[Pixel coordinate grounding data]
════════

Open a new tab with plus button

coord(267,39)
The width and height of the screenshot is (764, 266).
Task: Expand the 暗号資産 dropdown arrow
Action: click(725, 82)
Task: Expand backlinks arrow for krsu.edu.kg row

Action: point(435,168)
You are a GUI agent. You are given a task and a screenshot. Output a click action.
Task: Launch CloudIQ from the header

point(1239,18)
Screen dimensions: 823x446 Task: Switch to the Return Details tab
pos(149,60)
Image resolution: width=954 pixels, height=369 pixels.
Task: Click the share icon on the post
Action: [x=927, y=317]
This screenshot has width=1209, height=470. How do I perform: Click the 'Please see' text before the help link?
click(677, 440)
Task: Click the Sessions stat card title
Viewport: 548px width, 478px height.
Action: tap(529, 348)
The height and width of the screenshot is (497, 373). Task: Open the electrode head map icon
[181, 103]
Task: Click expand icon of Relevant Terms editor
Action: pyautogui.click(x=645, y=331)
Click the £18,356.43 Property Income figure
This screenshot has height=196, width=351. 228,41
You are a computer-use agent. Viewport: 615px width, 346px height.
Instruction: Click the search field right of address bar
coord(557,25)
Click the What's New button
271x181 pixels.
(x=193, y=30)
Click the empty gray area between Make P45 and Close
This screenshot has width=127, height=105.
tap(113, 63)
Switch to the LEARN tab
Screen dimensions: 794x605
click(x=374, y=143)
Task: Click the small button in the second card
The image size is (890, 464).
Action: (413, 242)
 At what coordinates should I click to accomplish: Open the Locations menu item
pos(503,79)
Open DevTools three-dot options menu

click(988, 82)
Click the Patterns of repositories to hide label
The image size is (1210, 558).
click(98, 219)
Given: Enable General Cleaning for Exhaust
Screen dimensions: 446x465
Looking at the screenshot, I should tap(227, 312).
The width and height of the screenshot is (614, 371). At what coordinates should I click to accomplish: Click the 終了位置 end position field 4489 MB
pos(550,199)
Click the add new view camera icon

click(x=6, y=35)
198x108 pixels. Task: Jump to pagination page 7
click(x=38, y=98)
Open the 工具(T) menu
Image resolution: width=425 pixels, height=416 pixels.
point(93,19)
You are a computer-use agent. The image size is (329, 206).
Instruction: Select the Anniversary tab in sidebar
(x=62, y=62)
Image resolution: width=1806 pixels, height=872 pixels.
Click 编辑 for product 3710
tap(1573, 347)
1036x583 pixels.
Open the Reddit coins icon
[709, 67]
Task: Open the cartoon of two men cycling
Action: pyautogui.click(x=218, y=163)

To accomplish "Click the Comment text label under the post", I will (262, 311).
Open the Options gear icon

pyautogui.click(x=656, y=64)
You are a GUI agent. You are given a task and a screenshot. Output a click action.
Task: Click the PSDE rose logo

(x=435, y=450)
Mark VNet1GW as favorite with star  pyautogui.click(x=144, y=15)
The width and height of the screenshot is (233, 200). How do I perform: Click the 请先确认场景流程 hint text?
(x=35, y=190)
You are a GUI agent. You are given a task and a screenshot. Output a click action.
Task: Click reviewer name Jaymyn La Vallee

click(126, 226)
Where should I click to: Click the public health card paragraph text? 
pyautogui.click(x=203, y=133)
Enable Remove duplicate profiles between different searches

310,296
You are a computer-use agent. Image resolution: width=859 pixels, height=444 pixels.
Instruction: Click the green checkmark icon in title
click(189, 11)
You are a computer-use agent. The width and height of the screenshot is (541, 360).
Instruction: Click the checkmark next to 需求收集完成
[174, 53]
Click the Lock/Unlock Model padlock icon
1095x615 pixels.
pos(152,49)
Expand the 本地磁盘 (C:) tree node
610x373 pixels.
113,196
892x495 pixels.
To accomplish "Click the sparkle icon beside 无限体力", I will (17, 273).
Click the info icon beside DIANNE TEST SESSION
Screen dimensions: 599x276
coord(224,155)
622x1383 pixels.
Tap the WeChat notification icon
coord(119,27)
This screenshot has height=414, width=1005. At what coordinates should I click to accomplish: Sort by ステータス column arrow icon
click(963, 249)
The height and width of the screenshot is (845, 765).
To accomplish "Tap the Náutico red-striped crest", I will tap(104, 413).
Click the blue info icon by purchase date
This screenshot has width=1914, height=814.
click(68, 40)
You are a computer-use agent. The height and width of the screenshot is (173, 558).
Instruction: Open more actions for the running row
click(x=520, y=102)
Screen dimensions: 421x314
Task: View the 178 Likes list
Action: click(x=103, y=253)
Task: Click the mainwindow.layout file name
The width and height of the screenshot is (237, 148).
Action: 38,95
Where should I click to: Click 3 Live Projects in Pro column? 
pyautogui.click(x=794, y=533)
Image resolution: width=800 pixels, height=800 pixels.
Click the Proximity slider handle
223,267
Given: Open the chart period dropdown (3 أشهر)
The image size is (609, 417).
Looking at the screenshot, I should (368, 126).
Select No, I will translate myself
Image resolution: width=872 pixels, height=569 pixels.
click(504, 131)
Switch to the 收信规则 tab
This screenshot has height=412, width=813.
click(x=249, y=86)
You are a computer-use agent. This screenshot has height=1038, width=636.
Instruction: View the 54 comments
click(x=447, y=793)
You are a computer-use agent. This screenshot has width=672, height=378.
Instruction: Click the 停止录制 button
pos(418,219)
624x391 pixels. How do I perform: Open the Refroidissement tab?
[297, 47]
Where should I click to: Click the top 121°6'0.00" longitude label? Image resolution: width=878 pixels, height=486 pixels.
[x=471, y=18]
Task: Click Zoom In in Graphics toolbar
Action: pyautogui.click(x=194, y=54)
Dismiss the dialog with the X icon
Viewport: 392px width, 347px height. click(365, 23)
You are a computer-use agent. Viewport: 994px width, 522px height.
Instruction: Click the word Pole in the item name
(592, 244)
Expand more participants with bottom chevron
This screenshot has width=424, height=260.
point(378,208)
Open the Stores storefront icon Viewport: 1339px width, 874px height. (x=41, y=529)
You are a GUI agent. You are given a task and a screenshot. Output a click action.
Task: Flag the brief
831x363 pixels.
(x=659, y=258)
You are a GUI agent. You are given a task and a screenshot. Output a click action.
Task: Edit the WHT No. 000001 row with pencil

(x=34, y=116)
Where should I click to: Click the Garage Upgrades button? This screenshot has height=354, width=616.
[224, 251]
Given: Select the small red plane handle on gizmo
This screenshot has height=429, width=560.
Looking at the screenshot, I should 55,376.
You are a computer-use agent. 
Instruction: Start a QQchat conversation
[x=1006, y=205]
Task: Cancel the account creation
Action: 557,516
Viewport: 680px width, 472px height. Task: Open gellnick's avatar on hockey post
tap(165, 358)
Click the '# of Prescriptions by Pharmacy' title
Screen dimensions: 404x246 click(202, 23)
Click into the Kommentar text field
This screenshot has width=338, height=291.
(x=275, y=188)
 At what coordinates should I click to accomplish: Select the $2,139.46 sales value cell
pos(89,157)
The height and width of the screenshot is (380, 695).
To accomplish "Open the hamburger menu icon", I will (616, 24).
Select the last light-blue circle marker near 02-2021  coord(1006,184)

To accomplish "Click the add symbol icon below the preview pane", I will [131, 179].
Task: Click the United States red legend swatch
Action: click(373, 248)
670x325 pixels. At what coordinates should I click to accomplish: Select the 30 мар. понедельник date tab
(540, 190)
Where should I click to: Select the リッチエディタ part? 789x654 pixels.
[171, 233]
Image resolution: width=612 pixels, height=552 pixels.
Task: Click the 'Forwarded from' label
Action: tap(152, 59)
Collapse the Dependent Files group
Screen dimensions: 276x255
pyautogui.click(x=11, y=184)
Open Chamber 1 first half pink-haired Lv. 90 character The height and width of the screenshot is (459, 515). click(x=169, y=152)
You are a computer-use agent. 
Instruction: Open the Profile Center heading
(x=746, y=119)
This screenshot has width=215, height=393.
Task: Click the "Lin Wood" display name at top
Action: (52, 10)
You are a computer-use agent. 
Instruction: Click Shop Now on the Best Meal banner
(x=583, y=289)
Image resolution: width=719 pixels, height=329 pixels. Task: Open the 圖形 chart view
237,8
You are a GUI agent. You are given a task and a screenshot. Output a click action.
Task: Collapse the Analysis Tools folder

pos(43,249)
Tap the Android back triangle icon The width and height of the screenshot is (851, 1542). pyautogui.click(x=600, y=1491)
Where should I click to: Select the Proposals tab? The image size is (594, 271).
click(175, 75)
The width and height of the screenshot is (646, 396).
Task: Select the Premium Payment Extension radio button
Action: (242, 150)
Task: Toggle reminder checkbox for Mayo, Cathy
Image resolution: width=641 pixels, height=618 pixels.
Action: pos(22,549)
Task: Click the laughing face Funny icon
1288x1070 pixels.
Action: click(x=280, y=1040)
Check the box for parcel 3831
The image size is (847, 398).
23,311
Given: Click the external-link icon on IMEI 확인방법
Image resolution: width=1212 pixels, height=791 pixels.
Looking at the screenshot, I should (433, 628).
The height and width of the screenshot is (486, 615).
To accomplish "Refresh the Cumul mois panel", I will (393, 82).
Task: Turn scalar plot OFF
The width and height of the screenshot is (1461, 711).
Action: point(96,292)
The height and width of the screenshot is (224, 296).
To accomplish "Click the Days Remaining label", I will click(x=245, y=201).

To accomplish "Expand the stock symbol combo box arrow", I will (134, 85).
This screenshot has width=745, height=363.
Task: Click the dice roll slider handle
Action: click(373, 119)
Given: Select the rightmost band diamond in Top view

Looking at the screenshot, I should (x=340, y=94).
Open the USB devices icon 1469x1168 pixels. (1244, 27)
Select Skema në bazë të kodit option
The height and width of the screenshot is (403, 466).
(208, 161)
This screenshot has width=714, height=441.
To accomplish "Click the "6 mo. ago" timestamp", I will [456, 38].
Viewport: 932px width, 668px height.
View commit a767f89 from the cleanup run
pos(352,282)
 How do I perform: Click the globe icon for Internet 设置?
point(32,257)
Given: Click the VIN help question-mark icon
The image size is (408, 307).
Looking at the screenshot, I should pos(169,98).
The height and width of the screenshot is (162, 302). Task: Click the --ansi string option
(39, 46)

════════

*WORK TO BE COMPLETED:* Your answer should be a single number, which is the count of lines in the data above that include the word "beside".

*RESPONSE BOX:* 2